>>>>>

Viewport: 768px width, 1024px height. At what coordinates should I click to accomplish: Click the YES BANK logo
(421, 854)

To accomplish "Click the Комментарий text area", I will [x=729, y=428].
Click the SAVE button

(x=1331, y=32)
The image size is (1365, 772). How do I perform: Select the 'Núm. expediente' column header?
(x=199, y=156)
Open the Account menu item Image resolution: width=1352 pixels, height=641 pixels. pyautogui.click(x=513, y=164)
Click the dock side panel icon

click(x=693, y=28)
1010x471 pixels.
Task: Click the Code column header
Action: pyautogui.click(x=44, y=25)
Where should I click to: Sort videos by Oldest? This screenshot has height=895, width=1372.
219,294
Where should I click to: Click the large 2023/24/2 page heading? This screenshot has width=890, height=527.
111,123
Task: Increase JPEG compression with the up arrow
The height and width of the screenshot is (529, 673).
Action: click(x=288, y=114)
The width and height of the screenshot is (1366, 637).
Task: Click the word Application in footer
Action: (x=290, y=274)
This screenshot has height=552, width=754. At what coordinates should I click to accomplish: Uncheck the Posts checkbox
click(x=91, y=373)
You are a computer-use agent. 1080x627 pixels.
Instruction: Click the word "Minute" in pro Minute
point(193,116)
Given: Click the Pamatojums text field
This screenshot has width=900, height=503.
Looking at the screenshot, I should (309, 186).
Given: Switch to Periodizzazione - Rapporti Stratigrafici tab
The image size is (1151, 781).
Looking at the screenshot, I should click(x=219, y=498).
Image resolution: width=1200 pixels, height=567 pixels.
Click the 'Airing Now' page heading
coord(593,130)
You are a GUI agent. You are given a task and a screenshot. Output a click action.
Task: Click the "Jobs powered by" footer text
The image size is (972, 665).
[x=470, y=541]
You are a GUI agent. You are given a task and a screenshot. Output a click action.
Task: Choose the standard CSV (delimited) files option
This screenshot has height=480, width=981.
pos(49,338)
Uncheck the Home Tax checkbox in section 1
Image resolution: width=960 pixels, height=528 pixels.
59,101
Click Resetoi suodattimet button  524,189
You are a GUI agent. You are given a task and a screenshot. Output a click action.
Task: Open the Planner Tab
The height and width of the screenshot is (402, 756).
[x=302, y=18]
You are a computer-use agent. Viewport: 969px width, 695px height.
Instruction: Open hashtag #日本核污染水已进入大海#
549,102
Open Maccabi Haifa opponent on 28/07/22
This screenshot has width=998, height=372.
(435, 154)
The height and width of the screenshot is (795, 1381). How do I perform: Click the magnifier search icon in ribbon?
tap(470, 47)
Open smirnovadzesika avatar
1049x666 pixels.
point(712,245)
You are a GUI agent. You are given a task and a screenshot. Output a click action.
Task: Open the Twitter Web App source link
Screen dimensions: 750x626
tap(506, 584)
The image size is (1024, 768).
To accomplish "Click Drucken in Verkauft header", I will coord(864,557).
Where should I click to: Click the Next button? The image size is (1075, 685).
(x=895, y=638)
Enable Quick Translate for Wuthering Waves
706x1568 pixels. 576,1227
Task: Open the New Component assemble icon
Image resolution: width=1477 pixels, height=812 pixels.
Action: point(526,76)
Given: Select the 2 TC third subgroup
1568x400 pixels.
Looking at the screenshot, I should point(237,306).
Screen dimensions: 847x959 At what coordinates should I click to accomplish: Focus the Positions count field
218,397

<<<<<

• [Work request]: Line by line, copy the records exactly.

• [Expected answer]:
Viewport: 768px width, 1024px height. At what coordinates should I click to accomplish: Click the YES BANK logo
(421, 854)

To accomplish "Click the Комментарий text area", I will [x=729, y=428].
Click the SAVE button

(x=1331, y=32)
The image size is (1365, 772). How do I perform: Select the 'Núm. expediente' column header?
(x=199, y=156)
Open the Account menu item Image resolution: width=1352 pixels, height=641 pixels. pyautogui.click(x=513, y=164)
Click the dock side panel icon

click(x=693, y=28)
1010x471 pixels.
Task: Click the Code column header
Action: pyautogui.click(x=44, y=25)
Where should I click to: Sort videos by Oldest? This screenshot has height=895, width=1372.
219,294
Where should I click to: Click the large 2023/24/2 page heading? This screenshot has width=890, height=527.
111,123
Task: Increase JPEG compression with the up arrow
The height and width of the screenshot is (529, 673).
Action: click(x=288, y=114)
The width and height of the screenshot is (1366, 637).
Task: Click the word Application in footer
Action: (x=290, y=274)
This screenshot has height=552, width=754. At what coordinates should I click to accomplish: Uncheck the Posts checkbox
click(x=91, y=373)
You are a computer-use agent. 1080x627 pixels.
Instruction: Click the word "Minute" in pro Minute
point(193,116)
Given: Click the Pamatojums text field
This screenshot has width=900, height=503.
Looking at the screenshot, I should (309, 186).
Given: Switch to Periodizzazione - Rapporti Stratigrafici tab
The image size is (1151, 781).
Looking at the screenshot, I should click(x=219, y=498).
Image resolution: width=1200 pixels, height=567 pixels.
Click the 'Airing Now' page heading
coord(593,130)
You are a GUI agent. You are given a task and a screenshot. Output a click action.
Task: Click the "Jobs powered by" footer text
The image size is (972, 665).
[x=470, y=541]
You are a GUI agent. You are given a task and a screenshot. Output a click action.
Task: Choose the standard CSV (delimited) files option
This screenshot has height=480, width=981.
pos(49,338)
Uncheck the Home Tax checkbox in section 1
Image resolution: width=960 pixels, height=528 pixels.
59,101
Click Resetoi suodattimet button  524,189
You are a GUI agent. You are given a task and a screenshot. Output a click action.
Task: Open the Planner Tab
The height and width of the screenshot is (402, 756).
[x=302, y=18]
You are a computer-use agent. Viewport: 969px width, 695px height.
Instruction: Open hashtag #日本核污染水已进入大海#
549,102
Open Maccabi Haifa opponent on 28/07/22
This screenshot has width=998, height=372.
(435, 154)
The height and width of the screenshot is (795, 1381). How do I perform: Click the magnifier search icon in ribbon?
tap(470, 47)
Open smirnovadzesika avatar
1049x666 pixels.
point(712,245)
You are a GUI agent. You are given a task and a screenshot. Output a click action.
Task: Open the Twitter Web App source link
Screen dimensions: 750x626
tap(506, 584)
The image size is (1024, 768).
To accomplish "Click Drucken in Verkauft header", I will coord(864,557).
Where should I click to: Click the Next button? The image size is (1075, 685).
(x=895, y=638)
Enable Quick Translate for Wuthering Waves
706x1568 pixels. 576,1227
Task: Open the New Component assemble icon
Image resolution: width=1477 pixels, height=812 pixels.
Action: point(526,76)
Given: Select the 2 TC third subgroup
1568x400 pixels.
Looking at the screenshot, I should point(237,306).
Screen dimensions: 847x959 At what coordinates should I click to accomplish: Focus the Positions count field
218,397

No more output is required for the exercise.